En materia educativa, defendió la importancia transformadora de la Formación Profesional, destacando:

  • Su aumento del 32% en matrículas.
  • La incorporación de un módulo obligatorio de “sostenibilidad aplicada al sistema productivo” en todos los grados.
  • La colaboración público-privada como motor de la FP Dual.

Para García Gurrutxaga, la educación es “la herramienta más poderosa para reducir brechas, crear igualdad de oportunidades y preparar a las nuevas generaciones para los empleos del futuro”.

Puntos de coincidencia: diálogo, empleo verde y colaboración público-privada

Tras un intercambio final, Requena complementó la visión socialista con cuatro prioridades:

  • Reducir burocracia para no excluir a pymes de la economía verde.
  • Activar políticas públicas eficaces para restauración de ecosistemas y uso eficiente de energía y recursos.
  • Reducir disparidades territoriales mediante políticas municipales y uso de datos e inteligencia artificial.
  • Reforzar mecanismos contra la pobreza energética con modelos más simples y automáticos.

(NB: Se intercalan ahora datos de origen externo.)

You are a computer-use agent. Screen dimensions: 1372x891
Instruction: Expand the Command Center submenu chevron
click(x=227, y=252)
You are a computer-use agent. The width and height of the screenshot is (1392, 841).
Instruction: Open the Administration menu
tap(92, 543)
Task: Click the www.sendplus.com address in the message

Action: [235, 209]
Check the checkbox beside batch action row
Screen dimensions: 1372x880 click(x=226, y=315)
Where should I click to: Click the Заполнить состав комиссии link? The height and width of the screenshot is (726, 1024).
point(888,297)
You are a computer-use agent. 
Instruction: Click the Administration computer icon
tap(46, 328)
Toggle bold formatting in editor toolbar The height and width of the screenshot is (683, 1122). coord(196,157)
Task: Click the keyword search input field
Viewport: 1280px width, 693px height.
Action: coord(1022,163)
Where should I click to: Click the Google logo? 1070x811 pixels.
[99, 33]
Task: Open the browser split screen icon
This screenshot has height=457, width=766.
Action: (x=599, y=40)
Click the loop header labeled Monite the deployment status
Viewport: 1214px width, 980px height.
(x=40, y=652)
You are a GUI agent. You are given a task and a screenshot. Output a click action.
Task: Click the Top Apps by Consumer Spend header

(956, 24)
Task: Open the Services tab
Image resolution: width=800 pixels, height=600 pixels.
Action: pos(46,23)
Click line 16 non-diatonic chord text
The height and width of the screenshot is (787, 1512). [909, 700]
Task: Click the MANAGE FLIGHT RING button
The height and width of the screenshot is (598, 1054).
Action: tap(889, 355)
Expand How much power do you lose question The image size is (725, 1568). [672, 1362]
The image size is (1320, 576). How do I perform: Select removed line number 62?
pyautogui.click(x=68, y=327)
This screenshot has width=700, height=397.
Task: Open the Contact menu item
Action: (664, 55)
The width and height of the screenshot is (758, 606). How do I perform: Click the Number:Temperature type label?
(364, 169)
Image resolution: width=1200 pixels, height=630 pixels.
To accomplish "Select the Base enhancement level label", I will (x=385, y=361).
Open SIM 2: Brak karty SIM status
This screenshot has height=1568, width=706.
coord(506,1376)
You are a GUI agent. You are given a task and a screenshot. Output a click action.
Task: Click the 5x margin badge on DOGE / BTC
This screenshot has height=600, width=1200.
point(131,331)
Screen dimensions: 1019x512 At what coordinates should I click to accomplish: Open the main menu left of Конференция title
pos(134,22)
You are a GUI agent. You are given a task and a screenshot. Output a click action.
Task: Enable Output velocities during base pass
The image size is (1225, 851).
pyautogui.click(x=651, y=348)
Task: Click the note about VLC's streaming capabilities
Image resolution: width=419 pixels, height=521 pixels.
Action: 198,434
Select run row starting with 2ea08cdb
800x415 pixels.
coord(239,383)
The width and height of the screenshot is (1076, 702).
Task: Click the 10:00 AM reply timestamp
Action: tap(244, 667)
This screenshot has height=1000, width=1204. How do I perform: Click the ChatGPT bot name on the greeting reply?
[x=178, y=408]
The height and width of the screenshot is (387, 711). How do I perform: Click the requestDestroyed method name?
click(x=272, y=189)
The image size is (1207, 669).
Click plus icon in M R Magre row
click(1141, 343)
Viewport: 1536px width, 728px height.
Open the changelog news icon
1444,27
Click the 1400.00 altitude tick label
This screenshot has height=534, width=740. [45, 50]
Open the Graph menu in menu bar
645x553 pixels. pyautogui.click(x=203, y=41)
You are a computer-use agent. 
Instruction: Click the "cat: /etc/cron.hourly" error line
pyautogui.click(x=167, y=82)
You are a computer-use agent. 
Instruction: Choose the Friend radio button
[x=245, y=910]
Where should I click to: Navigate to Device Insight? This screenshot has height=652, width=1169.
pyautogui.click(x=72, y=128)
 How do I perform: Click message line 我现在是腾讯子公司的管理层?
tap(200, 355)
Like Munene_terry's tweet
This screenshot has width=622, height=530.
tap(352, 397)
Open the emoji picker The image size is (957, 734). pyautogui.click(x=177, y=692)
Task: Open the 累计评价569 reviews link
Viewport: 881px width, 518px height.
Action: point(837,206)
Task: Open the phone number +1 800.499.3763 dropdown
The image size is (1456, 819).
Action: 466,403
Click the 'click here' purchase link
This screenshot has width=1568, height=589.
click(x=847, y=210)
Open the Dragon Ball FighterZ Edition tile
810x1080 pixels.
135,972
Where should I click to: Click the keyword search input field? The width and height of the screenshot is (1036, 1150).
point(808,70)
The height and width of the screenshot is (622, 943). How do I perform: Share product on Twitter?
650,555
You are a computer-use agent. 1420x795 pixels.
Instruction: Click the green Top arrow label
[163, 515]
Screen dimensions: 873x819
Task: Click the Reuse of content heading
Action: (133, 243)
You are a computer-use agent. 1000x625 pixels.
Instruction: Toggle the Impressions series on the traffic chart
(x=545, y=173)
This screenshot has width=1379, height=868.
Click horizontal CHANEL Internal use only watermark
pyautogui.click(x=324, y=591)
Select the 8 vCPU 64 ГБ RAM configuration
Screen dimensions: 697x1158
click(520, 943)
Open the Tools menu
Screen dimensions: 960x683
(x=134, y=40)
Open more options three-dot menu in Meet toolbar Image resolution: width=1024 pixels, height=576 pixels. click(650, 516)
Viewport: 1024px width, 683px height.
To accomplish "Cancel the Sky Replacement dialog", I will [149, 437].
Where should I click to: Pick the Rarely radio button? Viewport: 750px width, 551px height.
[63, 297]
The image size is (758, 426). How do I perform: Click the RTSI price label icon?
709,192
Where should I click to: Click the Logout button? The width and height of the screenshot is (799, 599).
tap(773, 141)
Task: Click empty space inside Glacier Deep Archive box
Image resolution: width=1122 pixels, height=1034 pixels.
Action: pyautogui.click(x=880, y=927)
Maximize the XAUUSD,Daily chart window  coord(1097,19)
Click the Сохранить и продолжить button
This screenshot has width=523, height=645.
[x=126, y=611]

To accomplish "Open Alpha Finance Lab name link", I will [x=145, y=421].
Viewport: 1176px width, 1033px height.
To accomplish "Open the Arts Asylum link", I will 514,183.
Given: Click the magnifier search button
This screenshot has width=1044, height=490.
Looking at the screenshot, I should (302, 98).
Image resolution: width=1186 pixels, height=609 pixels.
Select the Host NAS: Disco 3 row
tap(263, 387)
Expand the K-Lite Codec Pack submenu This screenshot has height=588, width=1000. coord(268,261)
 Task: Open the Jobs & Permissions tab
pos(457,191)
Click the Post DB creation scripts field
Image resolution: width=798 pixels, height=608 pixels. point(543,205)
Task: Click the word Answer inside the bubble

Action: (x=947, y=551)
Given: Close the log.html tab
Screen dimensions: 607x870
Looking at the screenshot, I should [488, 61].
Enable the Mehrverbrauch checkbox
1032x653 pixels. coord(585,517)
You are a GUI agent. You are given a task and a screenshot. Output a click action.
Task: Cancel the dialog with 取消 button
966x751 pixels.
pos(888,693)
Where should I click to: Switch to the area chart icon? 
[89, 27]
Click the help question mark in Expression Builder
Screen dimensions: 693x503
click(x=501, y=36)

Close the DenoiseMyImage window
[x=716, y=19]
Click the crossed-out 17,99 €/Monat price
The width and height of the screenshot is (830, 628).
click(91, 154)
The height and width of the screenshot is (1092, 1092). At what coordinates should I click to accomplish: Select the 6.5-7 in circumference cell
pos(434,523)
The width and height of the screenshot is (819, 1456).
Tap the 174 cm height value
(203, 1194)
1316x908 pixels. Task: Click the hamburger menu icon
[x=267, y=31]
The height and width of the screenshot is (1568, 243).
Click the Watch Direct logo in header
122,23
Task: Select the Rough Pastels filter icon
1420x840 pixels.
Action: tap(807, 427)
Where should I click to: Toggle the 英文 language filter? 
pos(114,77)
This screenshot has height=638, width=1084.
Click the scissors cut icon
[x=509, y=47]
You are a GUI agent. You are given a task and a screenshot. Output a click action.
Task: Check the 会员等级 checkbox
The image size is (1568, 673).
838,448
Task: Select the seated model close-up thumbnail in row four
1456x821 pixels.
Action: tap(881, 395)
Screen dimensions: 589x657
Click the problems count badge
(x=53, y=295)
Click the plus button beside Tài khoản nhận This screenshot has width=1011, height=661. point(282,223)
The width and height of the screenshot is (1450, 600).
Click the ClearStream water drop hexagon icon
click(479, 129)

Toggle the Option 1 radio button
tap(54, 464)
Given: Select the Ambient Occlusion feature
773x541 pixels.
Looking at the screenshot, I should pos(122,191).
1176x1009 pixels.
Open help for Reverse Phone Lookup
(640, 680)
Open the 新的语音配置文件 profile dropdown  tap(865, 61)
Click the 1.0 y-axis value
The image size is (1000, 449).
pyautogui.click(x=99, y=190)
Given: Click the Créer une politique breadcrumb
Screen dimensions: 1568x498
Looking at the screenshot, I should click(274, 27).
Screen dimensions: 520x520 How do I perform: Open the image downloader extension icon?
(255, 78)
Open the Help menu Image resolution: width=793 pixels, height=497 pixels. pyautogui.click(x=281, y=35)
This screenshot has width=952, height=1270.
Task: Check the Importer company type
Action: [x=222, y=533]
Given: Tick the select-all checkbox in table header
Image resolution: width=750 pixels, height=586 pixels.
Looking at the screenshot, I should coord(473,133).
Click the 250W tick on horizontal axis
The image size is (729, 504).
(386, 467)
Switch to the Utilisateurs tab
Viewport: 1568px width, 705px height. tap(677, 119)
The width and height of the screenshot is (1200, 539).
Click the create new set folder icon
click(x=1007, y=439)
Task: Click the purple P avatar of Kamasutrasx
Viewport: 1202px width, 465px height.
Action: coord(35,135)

García Gurrutxaga, a su vez, insistió en que la economía española no solo crece, sino que crea empleo vinculado a la sostenibilidad, y que la colaboración entre empresas y administraciones será determinante para seguir avanzando.

Una conclusión inspiradora: más consenso del que parece

Cerrando la conversación, Natalia Montero destacó un mensaje clave:

“Ambos tenéis muchos más puntos de coincidencia que diferencias en materia de sostenibilidad. Y eso, en el contexto actual, ya es un gran titular”.

Lo que comenzó como un diálogo entre dos visiones políticas distintas terminó evidenciando un terreno común: la sostenibilidad es ya un eje estructural de la economía, de la sociedad y del futuro del empleo.